The premise of Daniel Kahneman’s book Thinking, Fast and Slow is that we employ two very different ways of thinking. The book is very dense, and a highly recommended read. Kahneman says that the main goal of his book is to arm people with a better vocabulary about thinking, which in turn allows them to understand our biases, decisions and behavior better. While that is great for everyone, I think it’s especially valuable for designers. It lets you see that most of the time, there is no ‘one’ user, but one with multiple modes of thinking. Most good designers have observed their users interacting with their products multiple times. Insights from this book let you put more weight on these observations.
Kahneman refers to the fast and slow modes of thinking ‘systems’. System 1 is fast, automatic, intuitive, and associative. It can’t be switched off—just try not to think about pink polar bears while reading this sentence, and you will understand. System 2 is slow, effortful and thorough. In contrast to System 1, it needs to be switched on deliberately. Thinking slow is more difficult and costs energy. You can try some mental arithmetic to experience it in action—try solving 17 x 24.
Make me think fast
The most popular book on usability is Steve Krug’s Don’t make me think. In the spirit of Kahneman, I think that what he really means is don’t make me think slow. When we try to determine if something is designed well, we almost only use System 1. A good design needs to react in the right way if we only use our intuition to make choices. We associate quickly and find it easy to think in metaphors. We want designers to take advantage of those skills, so we can understand an interface from the first time we use it.
We mostly use System 1 for interacting with the tools we use everyday, like our email client and text editor. Ideally, System 2 only comes to play when you are actually working with the content or subject of the tool, like an email or written story. This is why I believe that a good designer understands and uses emotion when designing interfaces and tools. The fast mode of thinking is highly sensitive to cues from our environment and other people. We use it to react to signs of danger, and to read body language. It often affects our emotions subconsciously: someone or something can just give us a good or bad feeling, while we don’t feel the need to explain why. Something you use everyday needs to do a good job at communicating with you on the level of System 1.

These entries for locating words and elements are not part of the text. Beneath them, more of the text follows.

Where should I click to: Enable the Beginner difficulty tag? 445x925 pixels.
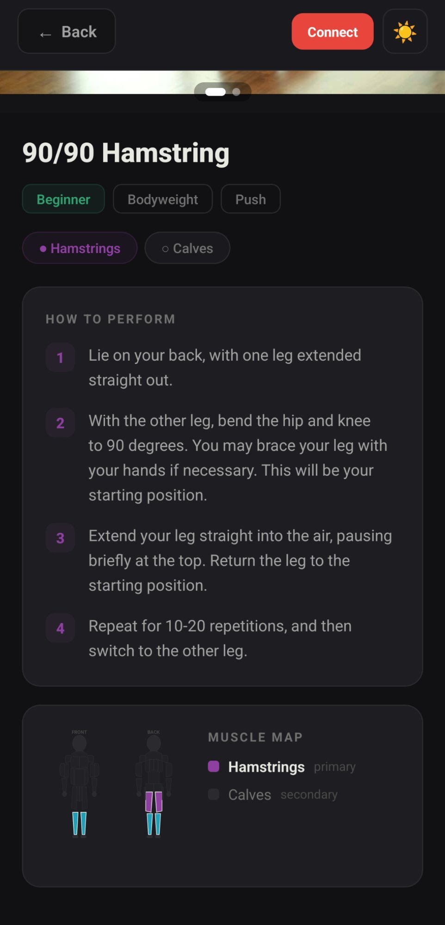coord(63,199)
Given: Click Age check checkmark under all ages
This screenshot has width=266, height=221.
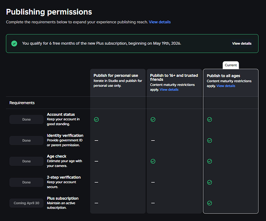Looking at the screenshot, I should coord(209,161).
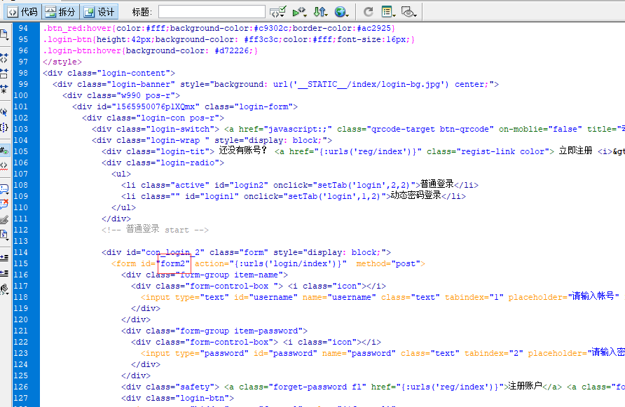The height and width of the screenshot is (407, 625).
Task: Click the collapse selection icon
Action: click(x=5, y=74)
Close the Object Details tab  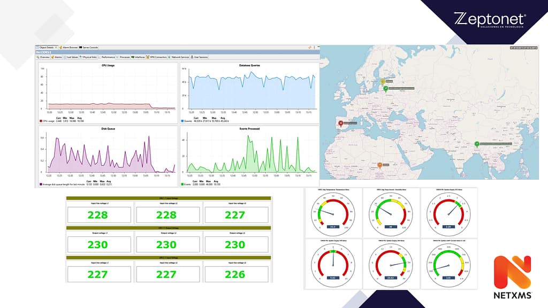(x=55, y=48)
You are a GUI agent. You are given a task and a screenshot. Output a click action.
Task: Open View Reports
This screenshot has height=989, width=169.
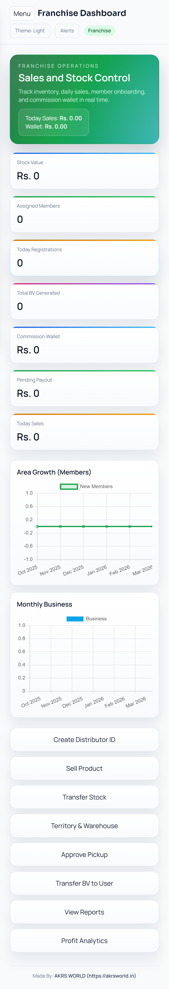tap(84, 912)
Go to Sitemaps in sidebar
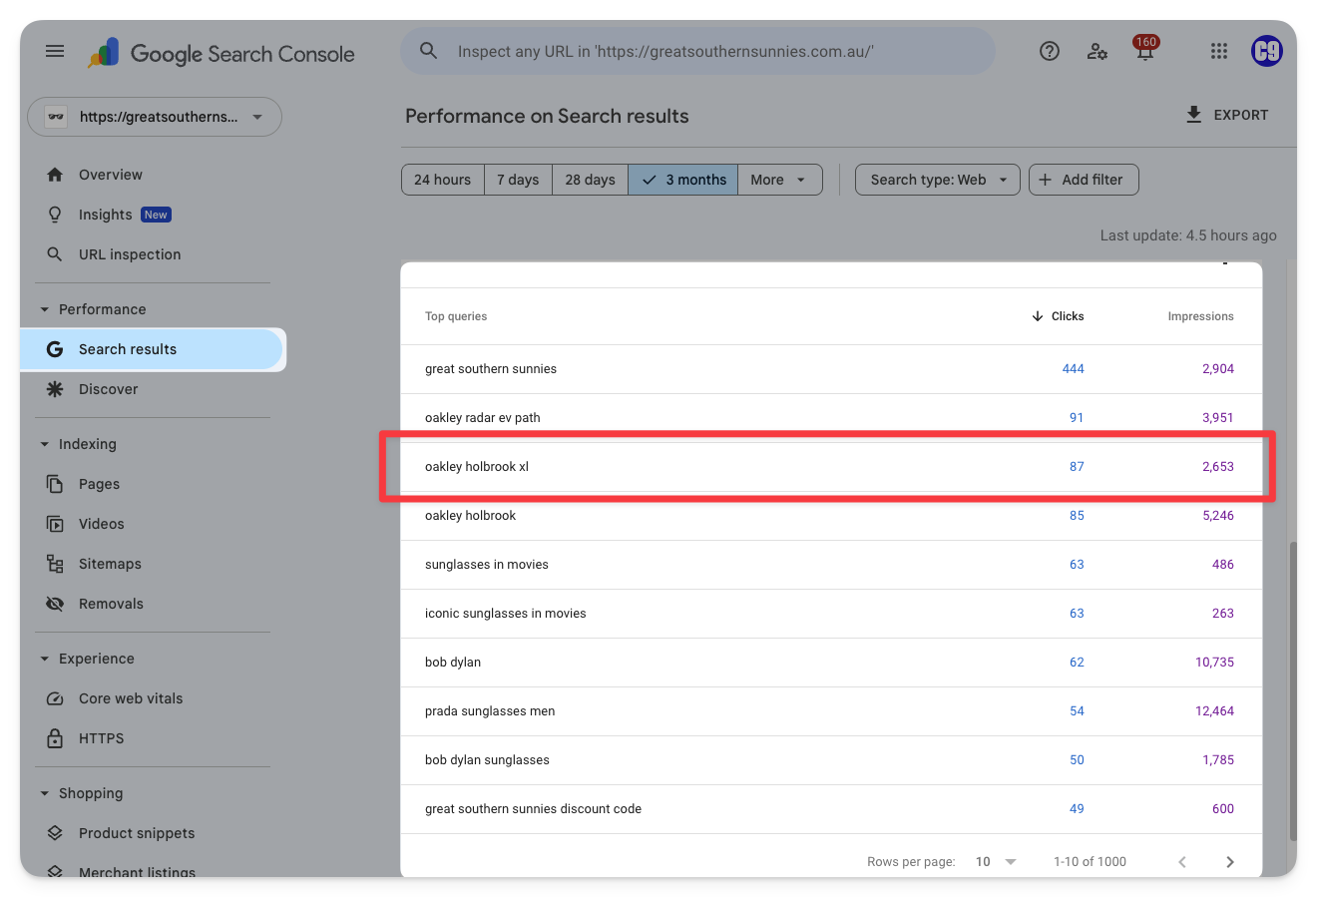This screenshot has width=1317, height=897. [110, 564]
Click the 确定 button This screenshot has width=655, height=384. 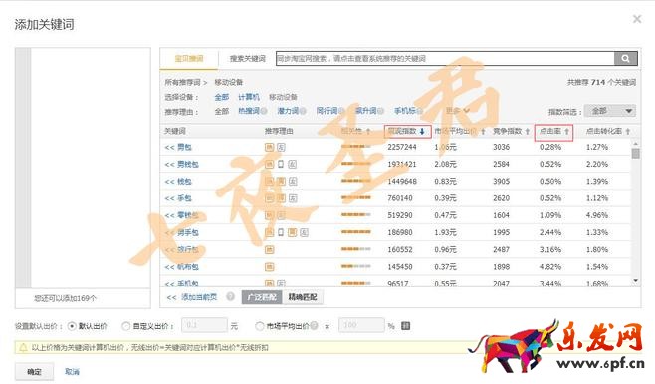click(x=34, y=371)
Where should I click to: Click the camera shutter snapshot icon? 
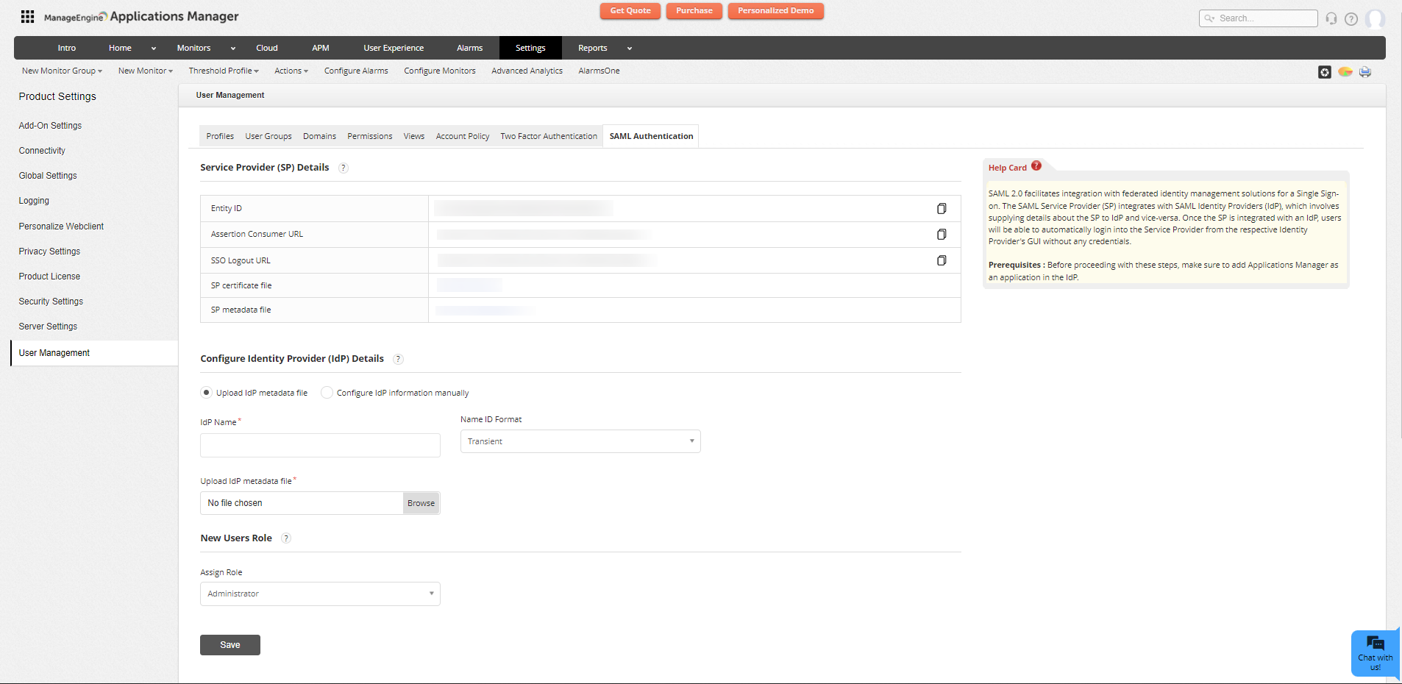[x=1324, y=72]
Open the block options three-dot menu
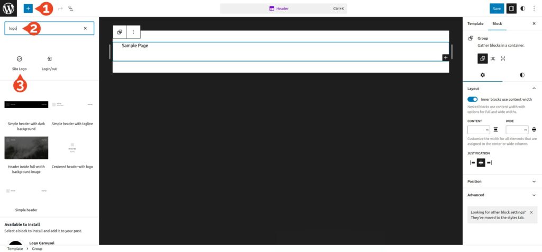542x252 pixels. [x=133, y=32]
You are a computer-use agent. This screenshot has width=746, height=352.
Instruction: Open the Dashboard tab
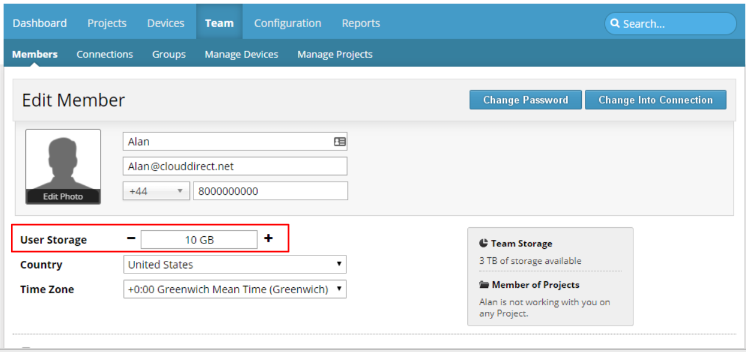(40, 23)
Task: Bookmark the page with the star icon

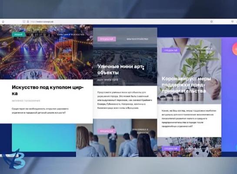Action: coord(211,22)
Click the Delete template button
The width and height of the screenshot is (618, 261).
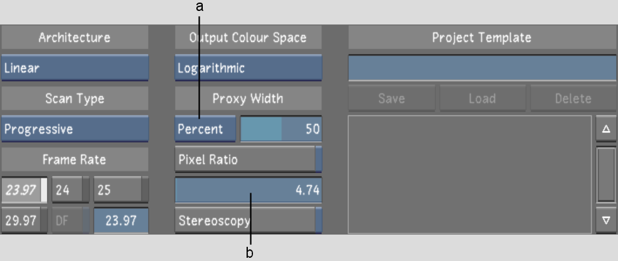tap(574, 98)
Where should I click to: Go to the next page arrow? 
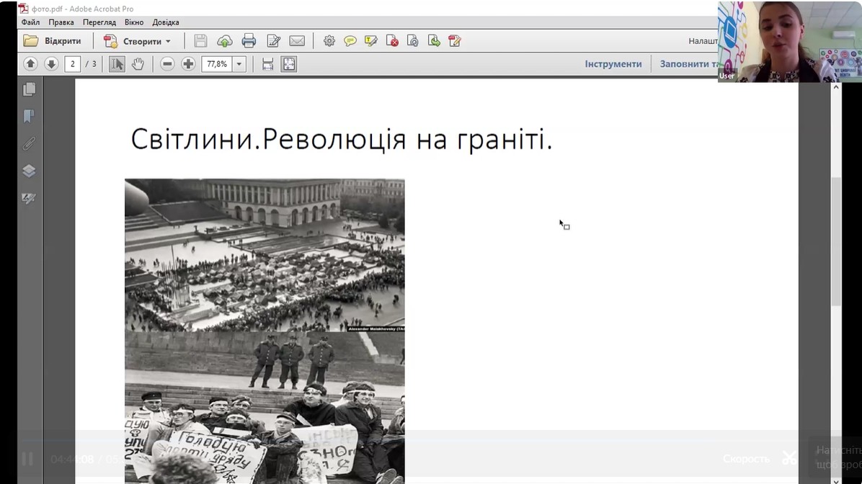tap(51, 64)
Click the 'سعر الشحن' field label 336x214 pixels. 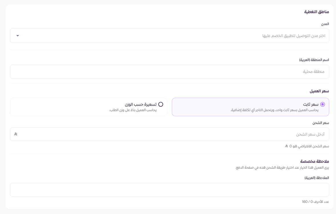(x=321, y=123)
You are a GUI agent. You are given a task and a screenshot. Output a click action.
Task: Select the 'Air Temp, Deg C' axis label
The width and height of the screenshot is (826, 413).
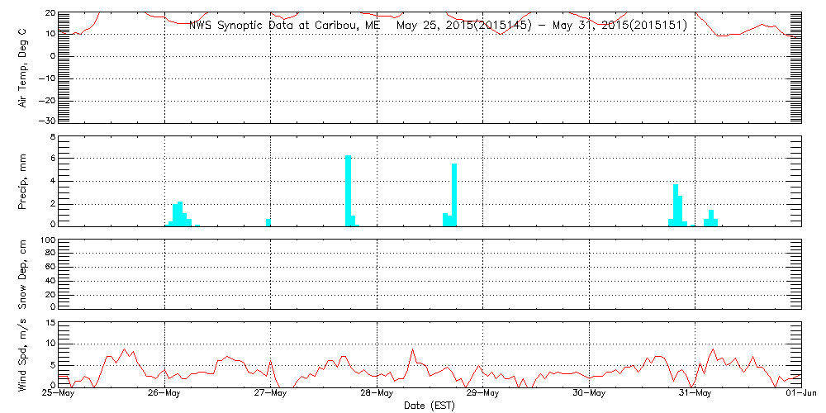point(23,66)
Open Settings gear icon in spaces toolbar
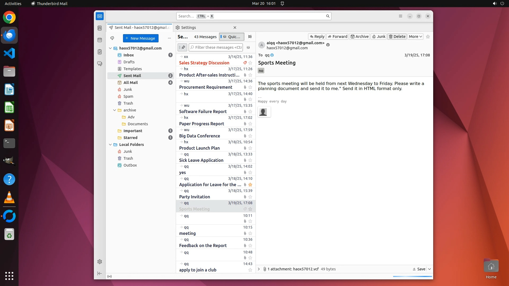The image size is (509, 286). 100,262
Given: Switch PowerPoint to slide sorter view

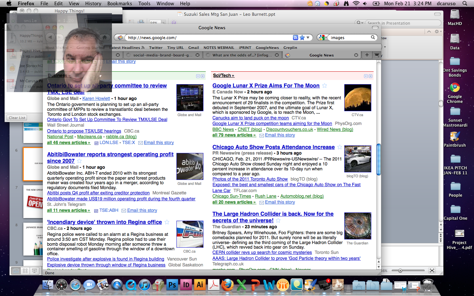Looking at the screenshot, I should 25,271.
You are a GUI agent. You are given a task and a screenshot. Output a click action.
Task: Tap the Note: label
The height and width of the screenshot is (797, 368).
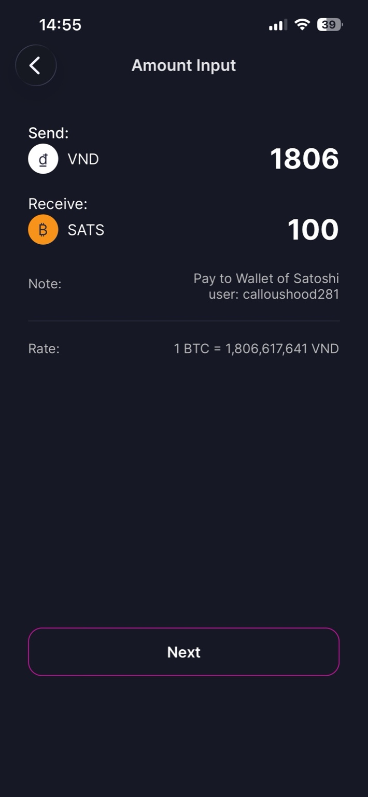(x=45, y=284)
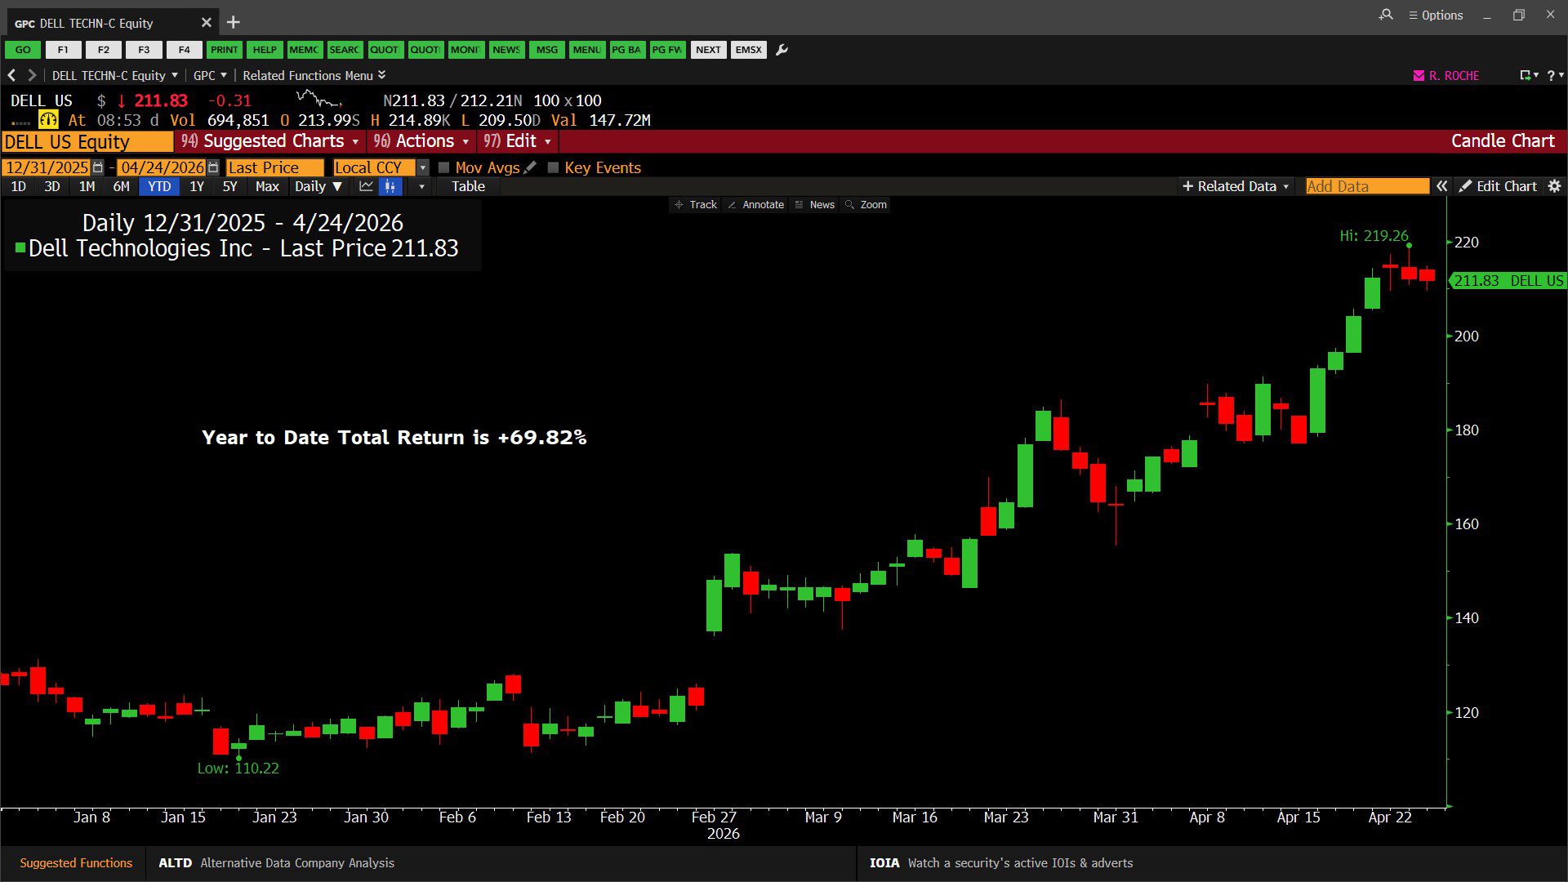1568x882 pixels.
Task: Open the start date calendar picker
Action: pyautogui.click(x=98, y=167)
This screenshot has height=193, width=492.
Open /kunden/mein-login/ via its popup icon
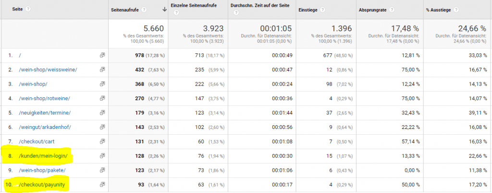[x=102, y=156]
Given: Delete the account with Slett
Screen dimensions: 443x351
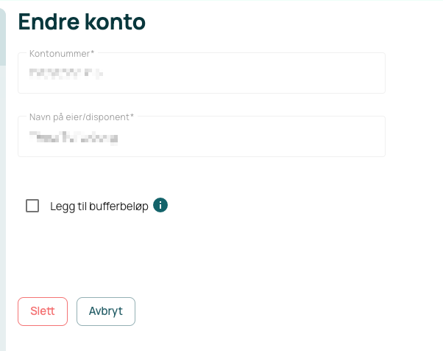Looking at the screenshot, I should [x=43, y=311].
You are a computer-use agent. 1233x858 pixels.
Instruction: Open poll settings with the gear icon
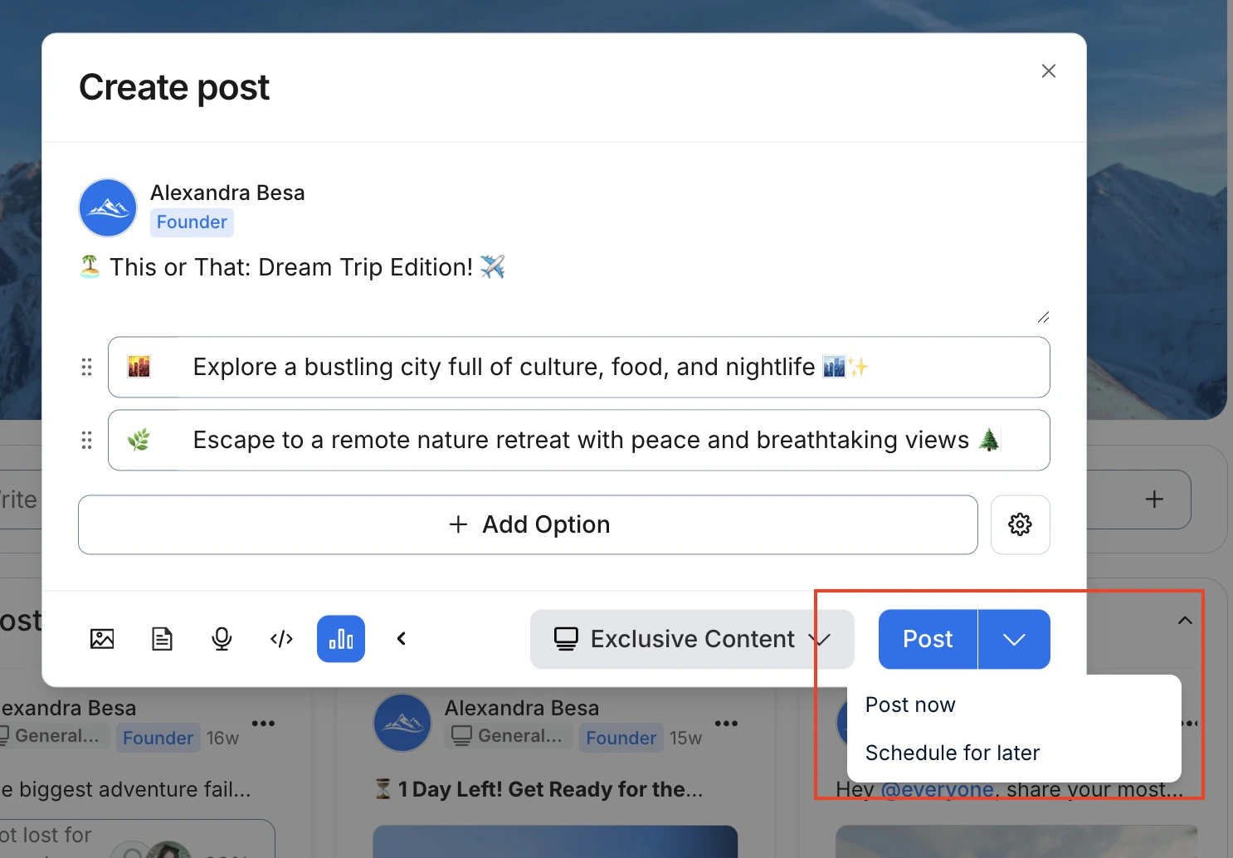1021,524
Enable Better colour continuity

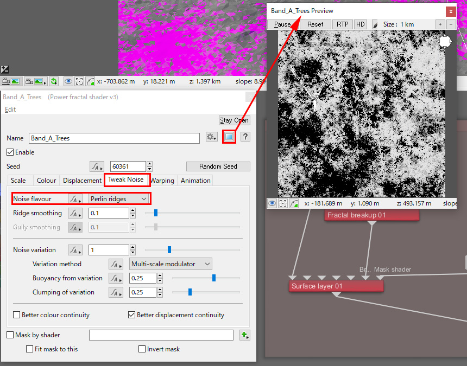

The limits of fast thinking
Because using System 2 is hard and easily tires us out, we usually accept what System 1 tells us to do. This is not always a good thing, because the speed of System 1 comes at a cost. It oversimplifies things, does not think ahead much, it gossips and reaches shortsighted conclusions. It is the reason human beings have so many cognitive biases and are terribly bad at understanding statistics.
The list of cognitive biases is enormous, and some of them can have a great impact on how people perceive your design. A good example is the fundamental attribution error, which describes the tendency of people to explain the behavior of others by their personality, while explaining their own behavior with situational factors. When a user pushes the wrong button while using an interface, the way the button is placed or styled gets blamed. But when the user didn’t make a mistake and gets an error, a lot of the time it gets personal: it must be that the makers of the tool that are incompetent, don’t care, or maybe be even actively out to hurt them.
Kahneman uses an example where he describes how a chief investment officer decided to invest 10 million dollars in the stock of Ford. Instead of researching if the stock was underpriced, he explained he recently attended an automobile show and had been impressed by their car-making skills, and decided to buy the stock shortly thereafter. This is the affect heuristic in play: his judgement was directly guided by feelings of liking or disliking. System 1 guided him in a million dollar decision, without considering extra information.
Keep this in mind while making your interface
I only scratched the surface of this amazing book, but I think these are the most important takeaways for designers:
Understand that your users are mostly employing System 1 while using your product. Keep that in mind while trying to get into your users heads. Your System 2 likes to overthink your design decisions: be aware of that, and try to rely on your gut.
System 1 predictably makes cognitive mistakes. You can adjust your design to help users avoid these mistakes, or use the biases to let them feel good about you.
Beware of your own biases while designing. Kahneman argues that this is much easier to see in others than in yourself. That’s why designing in pairs can be a huge benefit.
I hope you will like the book as much as I did!